As for the Windows 8 issue I was unaware of this particular issue. My personal feeling there is to find fault with the particular publisher (need we say EA is rubbish once again when it comes to PCs?) rather than the PC format itself but it all amounts to the same negative experience doesn't it?
However, lets be honest here, console gaming is rapidly becoming just as (if not more so) inconsistent as PC gaming might be. Network failures, hacked accounts, update bugs, game crashes... etc are all issues that are becoming more and more frequent. So console gaming is becoming less and less 'plug in and play' as people think.

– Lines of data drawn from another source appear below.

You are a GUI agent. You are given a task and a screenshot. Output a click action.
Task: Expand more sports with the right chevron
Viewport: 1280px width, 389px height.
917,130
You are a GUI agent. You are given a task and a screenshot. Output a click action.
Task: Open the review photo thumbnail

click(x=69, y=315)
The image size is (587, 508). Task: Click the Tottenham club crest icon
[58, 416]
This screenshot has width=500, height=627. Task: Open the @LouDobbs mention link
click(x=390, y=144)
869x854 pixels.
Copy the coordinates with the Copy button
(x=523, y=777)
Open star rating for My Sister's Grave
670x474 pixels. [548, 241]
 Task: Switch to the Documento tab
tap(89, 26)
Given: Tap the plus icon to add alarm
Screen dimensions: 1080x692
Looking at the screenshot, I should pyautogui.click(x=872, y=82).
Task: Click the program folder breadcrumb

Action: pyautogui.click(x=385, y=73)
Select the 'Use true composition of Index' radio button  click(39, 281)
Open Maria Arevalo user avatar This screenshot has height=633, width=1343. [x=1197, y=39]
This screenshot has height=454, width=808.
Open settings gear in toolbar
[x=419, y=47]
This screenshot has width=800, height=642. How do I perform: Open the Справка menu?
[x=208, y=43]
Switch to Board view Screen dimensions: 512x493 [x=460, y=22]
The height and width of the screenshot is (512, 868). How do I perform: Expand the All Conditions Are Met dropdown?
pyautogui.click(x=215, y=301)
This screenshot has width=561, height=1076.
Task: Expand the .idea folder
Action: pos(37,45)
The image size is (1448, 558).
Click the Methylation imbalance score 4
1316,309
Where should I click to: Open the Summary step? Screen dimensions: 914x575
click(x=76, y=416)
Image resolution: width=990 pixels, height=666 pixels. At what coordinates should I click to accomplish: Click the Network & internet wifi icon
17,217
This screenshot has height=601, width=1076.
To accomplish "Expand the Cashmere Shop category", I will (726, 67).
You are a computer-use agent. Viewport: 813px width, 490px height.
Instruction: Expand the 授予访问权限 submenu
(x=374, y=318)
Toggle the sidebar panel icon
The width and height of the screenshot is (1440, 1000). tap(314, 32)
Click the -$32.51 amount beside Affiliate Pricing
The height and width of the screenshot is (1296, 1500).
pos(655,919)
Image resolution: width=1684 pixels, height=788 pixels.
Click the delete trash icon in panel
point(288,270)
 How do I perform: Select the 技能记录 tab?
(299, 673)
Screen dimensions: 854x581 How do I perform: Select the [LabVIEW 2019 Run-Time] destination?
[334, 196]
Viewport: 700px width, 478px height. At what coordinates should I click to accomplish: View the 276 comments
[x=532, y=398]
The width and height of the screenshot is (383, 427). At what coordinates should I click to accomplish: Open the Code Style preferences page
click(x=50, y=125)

C'mon, you can't just cherry pick bits of an argument to support your cause. You wanted examples of when PC gaming isn't plain sailing, and I provided them off the top of my head. I could give you many more if I really wanted to...

Yes, on a PC you can still hack/edit/whatever to try and get things working, but that's the point of a console. Put the disc in the right box and away you go.

Console gaming does have some problems - especially the last generation (360, PS3) with updates, installs and firmware. The new consoles have massively mitigated this - I was booting in to Assassins Creed IV within about 30-40 seconds of putting the disc in on Friday. This is far superior to even the PC, where you still have to complete the whole install or download. As for network failures/hacked accounts I can count on a single hand the number of times this has happened in the entire previous console generation - but they hit the news because of the sheer number of players involved. Equally, these network downtime issues etc. can hit any provider - Steam regularly falls over during the sales for example.
Quote:
Console games also need patching these days and often people download them instead of buying physical data so I wouldn't count the installation time against the PC, I would only count it from clicking the icon and the game starting.
As patching for consoles becomes more and more prevalent I think you will find more and more developers releasing 'broken' games for the console market too.

Yep, but the new consoles are smart. Patches download whilst the units are on standby automatically, so they're ready when you want to play. Installs happen in the background, after an initial push of content to get you playing.

Broken games? Sadly yes, this is going to be more common to an extent.